Activists ask for impeachment of US President Donald Trump as they gather on Capitol Hill on September 23, 2019. (AFP photo)

Pressure is escalating for Democrats in the US Congress to launch impeachment proceedings against President Donald Trump over allegations that the Republican president had asked his Ukrainian counterpart to launch an investigation that could damage Democratic political rival Joe Biden.

Speaking to reporters as he arrived at the UN General Assembly in New York on Monday, a defiant Trump said he is taking the impeachment threat "not at all seriously"

"The conversation I had was largely congratulatory, was largely corruption... and largely the fact that we don't want our people, like vice president Biden and his son, creating... the corruption already in the Ukraine," Trump said.

Trump also sought to deflect any blame from himself and redirect it towards Biden, accusing the former vice president, without evidence, of engaging in corruption in Ukraine.

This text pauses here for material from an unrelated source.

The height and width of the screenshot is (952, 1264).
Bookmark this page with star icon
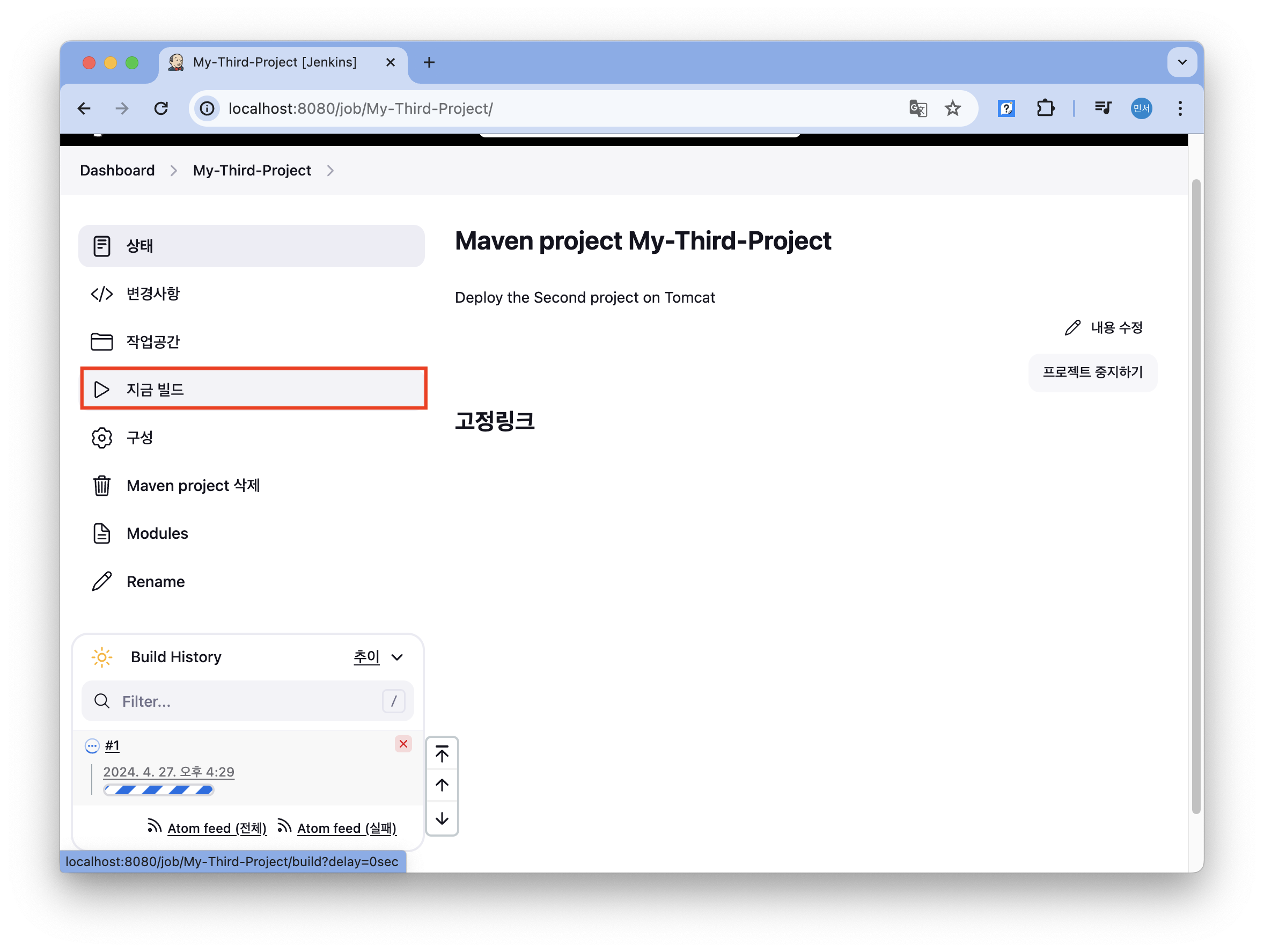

The latest crisis for Trump was sparked earlier this month after The Washington Post reported that Trump made a phone call in July to Ukrainian President Volodymyr Zelensky, and allegedly attempted to coerce Zelensky into finding damning information about Biden's son's business dealings in Ukraine.

On Sunday, Trump acknowledged that he discussed Biden and his son in a call with the Ukrainian president.

Several Democrats now argue that Trump's call for Ukraine to investigate Biden, and what they suspect was a threat to condition $250 million in aid to Ukraine on an investigation of Biden, is impeachable conduct.

That view may be pushing House leaders towards a tipping point for launching removal proceedings.

The Democratic leader of a key congressional panel said on Sunday the pursuit of Trump’s impeachment may be the “only remedy” to the situation.

Amid the growing pressure, several Republicans in the US Senate, which would hold a trial of Trump should the House impeach him, have signaled they want the president to be more transparent about the call and the whistleblower's complaint.

"I would just urge the president -- you know, he's talking openly about the conversation -- to release as much as possible," Senator Lindsey Graham, a Trump loyalist, told the Hugh Hewitt radio show.

However, Democrat leaders have hesitated to pull the impeachment trigger. Launching impeachment proceedings could be a politically risky move ahead of a presidential election.